**What you need to do**
The result should hold only the lines from the one with "This screenshot has width=769, height=450." through the final line of the data below, transcribed exactly, pictures left out.

**Extracted information**
+ + + + + + +

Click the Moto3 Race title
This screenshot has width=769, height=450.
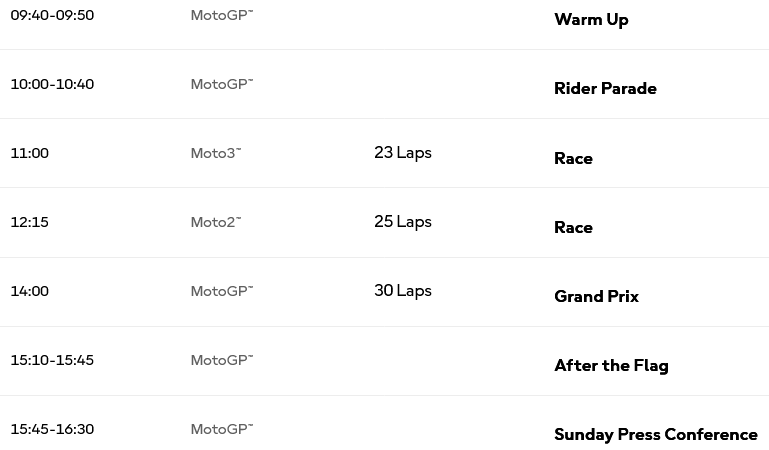tap(573, 159)
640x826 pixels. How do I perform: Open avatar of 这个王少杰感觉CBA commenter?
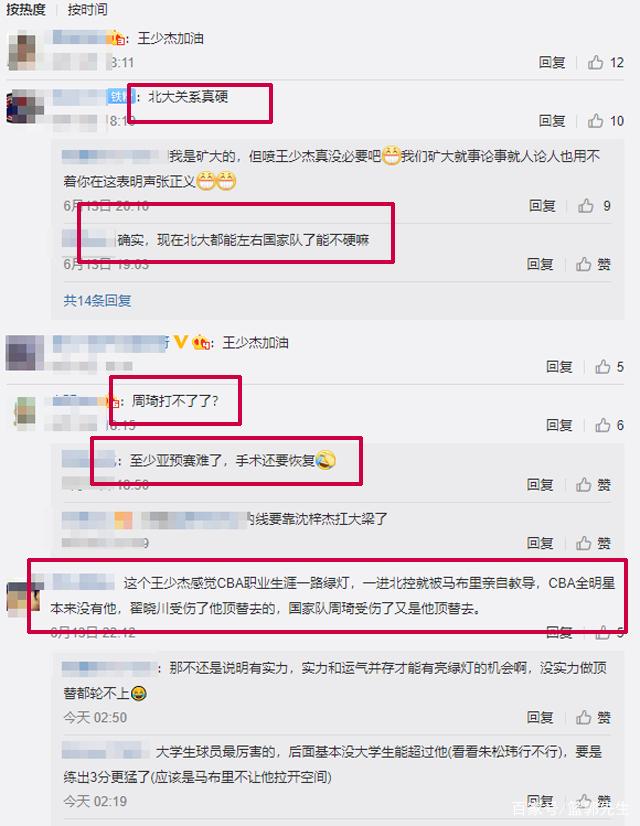click(x=23, y=598)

+ + + + + + +

**Task response**
This screenshot has width=769, height=450.
tap(573, 159)
640x826 pixels. How do I perform: Open avatar of 这个王少杰感觉CBA commenter?
click(x=23, y=598)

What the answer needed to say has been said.